Ela ainda não é daquelas que “só faltam falar”, mas isso porque ninguém nunca se dispôs a ensinar. Ela só precisa de estímulos, pra assumir a personalidade de cachorrinha de colo.
ATUALIZANDO: A Aninha já aprendeu a sorrir. Levou um ano e meio, desde o resgate, pra começar a latir na porta da rua. Já passou por 3 longas quimioterapias, até agora, sem sucesso.
Não vamos desistir, porque desistir é pra sempre. Ela não está em sofrimento e isso nos conforta. Ela terá todo o tempo que quiser. Enquanto ela sinalizar que quer viver, terá o melhor de nós.

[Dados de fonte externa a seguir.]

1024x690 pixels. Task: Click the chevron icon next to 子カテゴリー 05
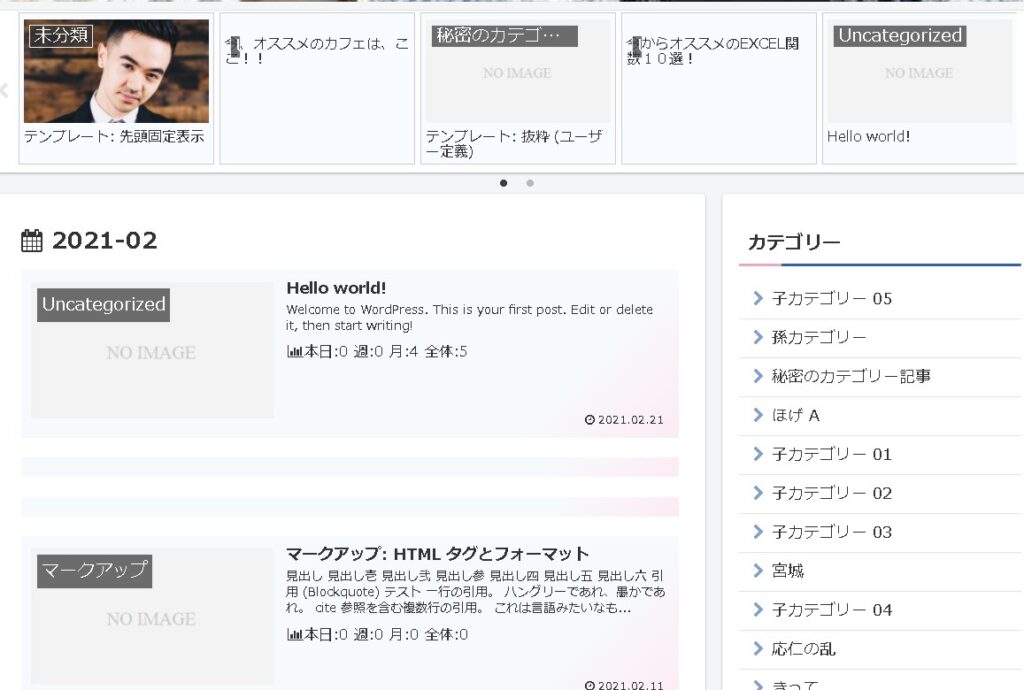pyautogui.click(x=757, y=298)
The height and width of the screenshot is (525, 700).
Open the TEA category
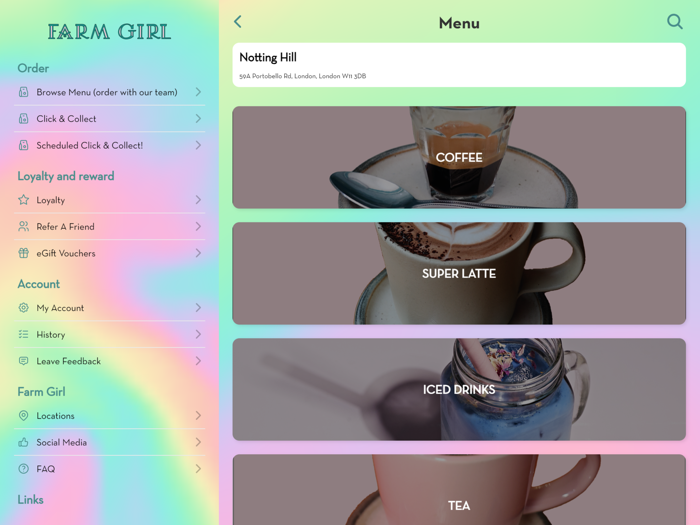459,490
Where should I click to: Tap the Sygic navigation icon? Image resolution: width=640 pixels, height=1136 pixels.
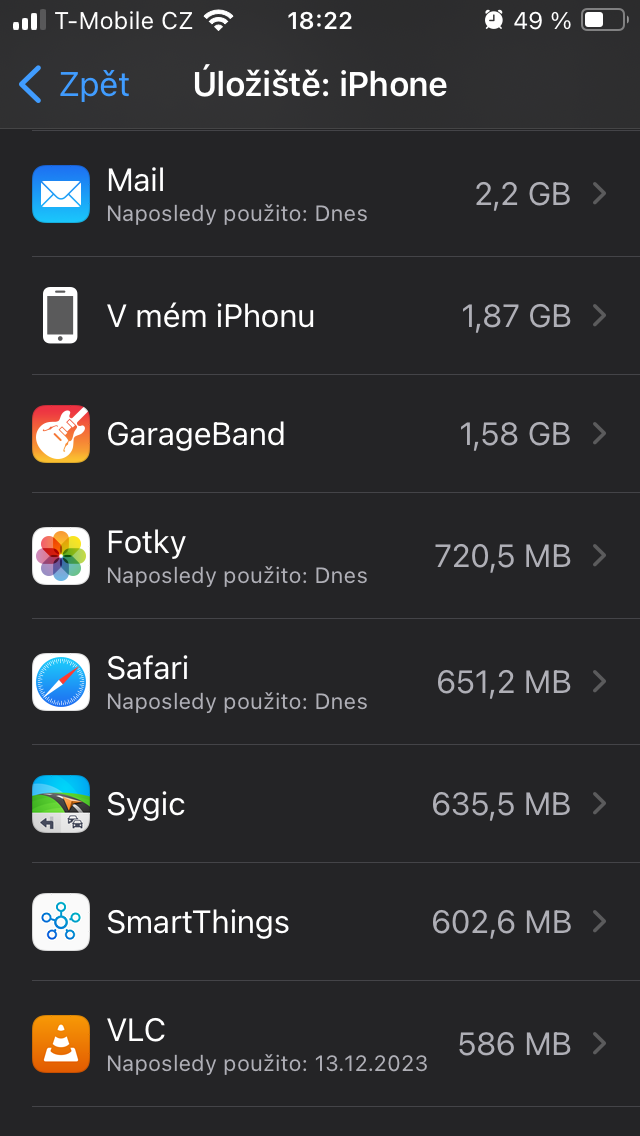click(x=61, y=804)
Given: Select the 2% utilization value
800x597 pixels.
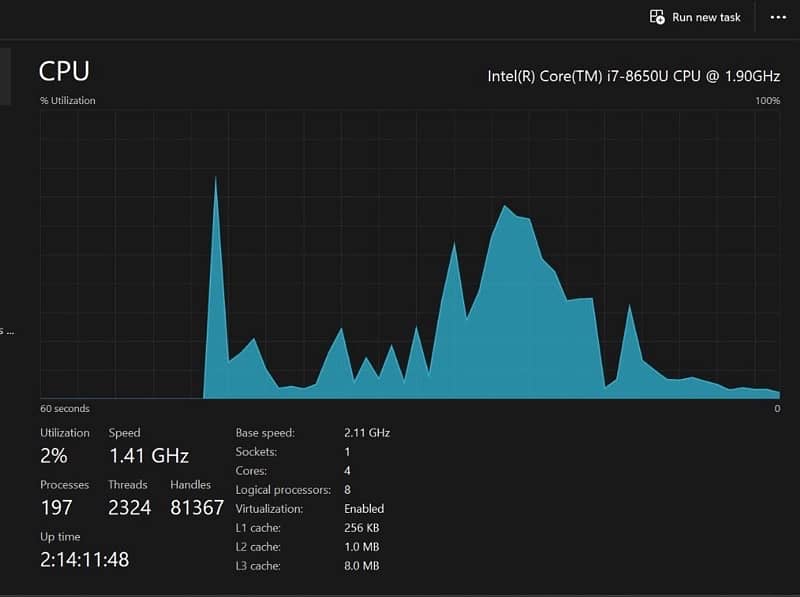Looking at the screenshot, I should [x=54, y=456].
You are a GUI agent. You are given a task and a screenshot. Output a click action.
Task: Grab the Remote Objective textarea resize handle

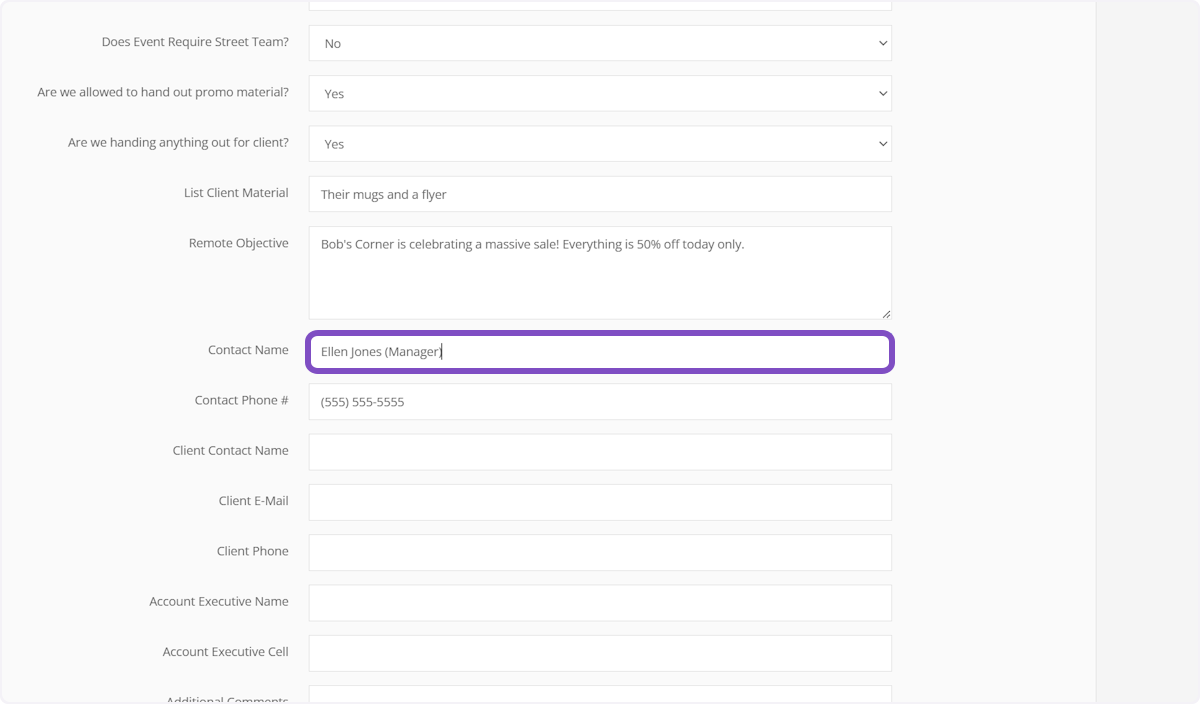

Este anúncio foi retirado da galeria de Cães para Adoção e ficará registrado em Histórias Eternas, pelo menos por enquanto. É que ela ainda não está pronta para adoção e não sabemos se chegará a ficar um dia. O tratamento tem sido pesado demais e já desconfiamos que as altas cargas de corticoide cobrarão seu preço.
Até lá, ela ficará por aqui. Fará parte de nossa família, até quando Deus achar que merecemos.